━━━━━ TEXTO DE ORIGEM ━━━━━
Procurei emprego pelo jornal, e então acabei por vir trabalhar para uma empresa de
confecção, que é o António M. Rua. Estive lá até ter o meu segundo filho. E depois passei
por uma multinacional alemã, na Maia. Depois dessa multinacional passei para uma
empresa portuguesa, em que estou a trabalhar actualmente, que é a Narciso e Machado,
a Vogan, em Castêlo da Maia, que está, neste momento, num processo de redução de
pessoal. Mas eu, felizmente, tenho emprego.
━━━━━ EXCERTOS DOS REGISTOS ━━━━━
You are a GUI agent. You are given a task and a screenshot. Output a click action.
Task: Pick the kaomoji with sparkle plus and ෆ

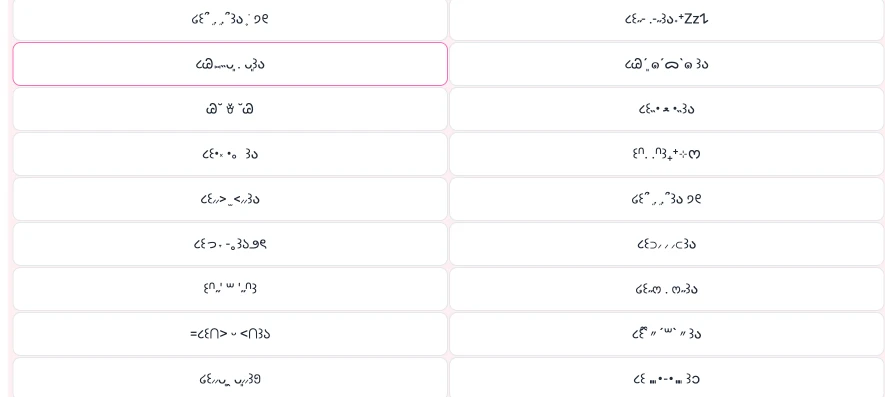(667, 154)
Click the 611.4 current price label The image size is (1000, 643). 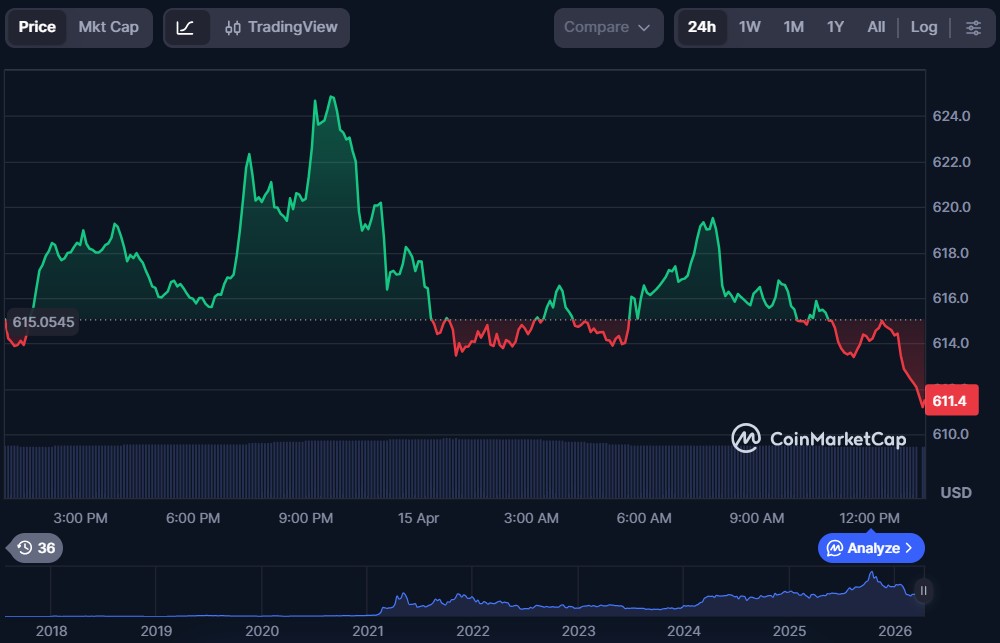click(948, 401)
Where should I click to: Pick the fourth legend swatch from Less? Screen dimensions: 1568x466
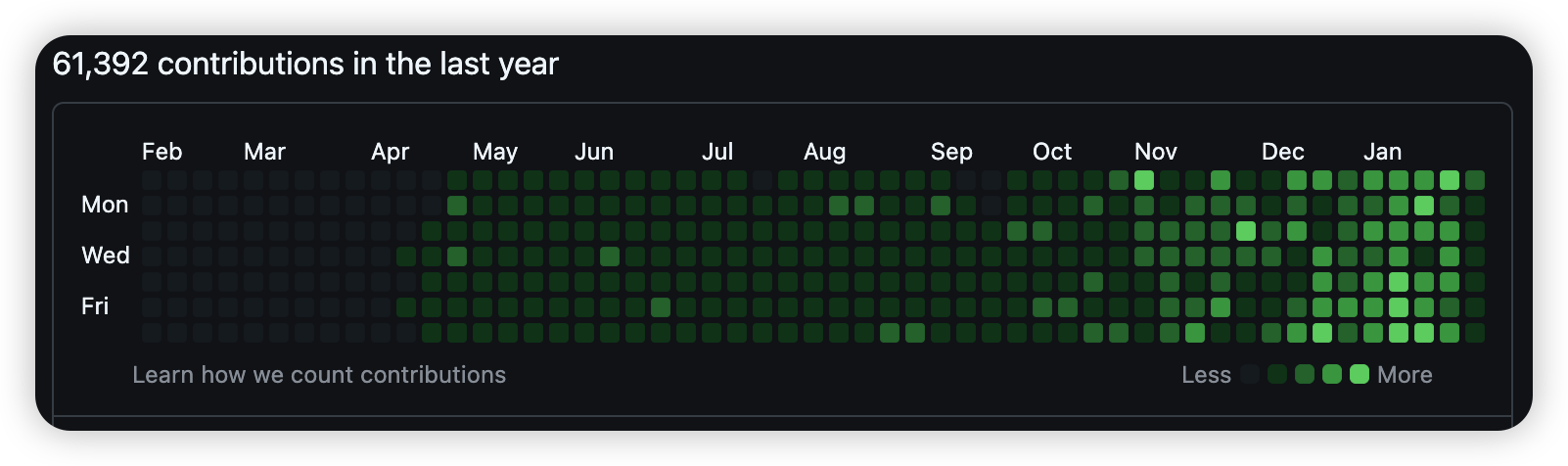(x=1332, y=374)
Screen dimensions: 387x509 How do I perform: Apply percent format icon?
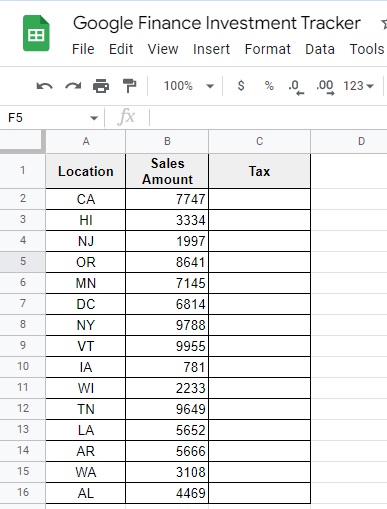269,86
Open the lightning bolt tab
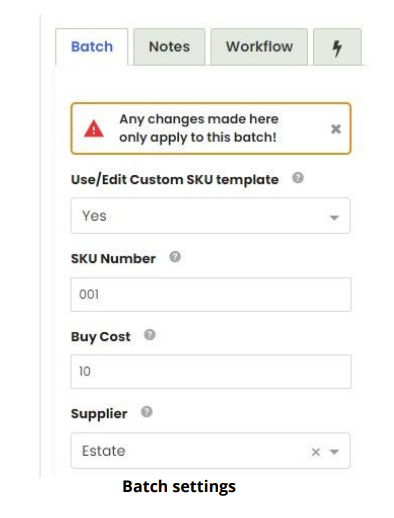Screen dimensions: 394x518 [337, 47]
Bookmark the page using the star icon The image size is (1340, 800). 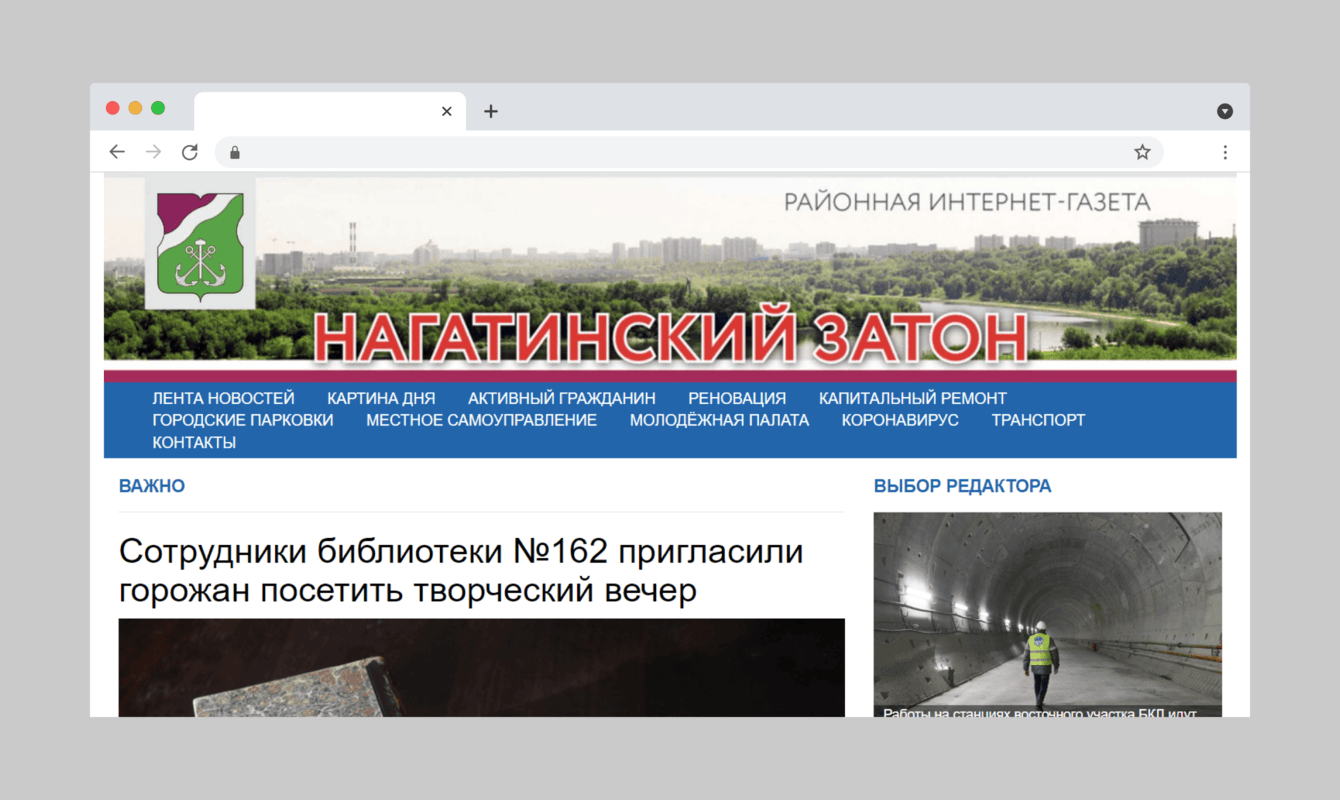1141,151
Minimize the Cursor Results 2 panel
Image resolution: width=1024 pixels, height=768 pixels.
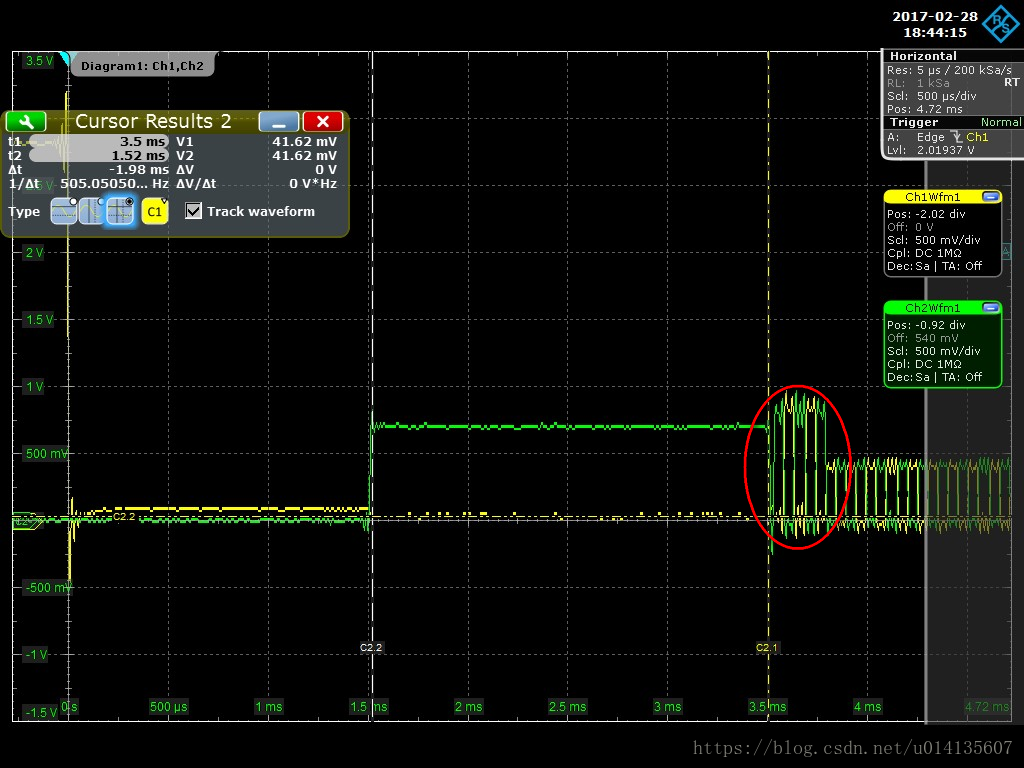click(279, 121)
━━━━━
- [OBJETIVO DA TAREFA] Transcreva do texto de origem, tal como está, o trecho que começa nas palavras "Procurei emprego pelo" e termina depois de "felizmente, tenho emprego.".

- [RESPOSTA]
Procurei emprego pelo jornal, e então acabei por vir trabalhar para uma empresa de
confecção, que é o António M. Rua. Estive lá até ter o meu segundo filho. E depois passei
por uma multinacional alemã, na Maia. Depois dessa multinacional passei para uma
empresa portuguesa, em que estou a trabalhar actualmente, que é a Narciso e Machado,
a Vogan, em Castêlo da Maia, que está, neste momento, num processo de redução de
pessoal. Mas eu, felizmente, tenho emprego.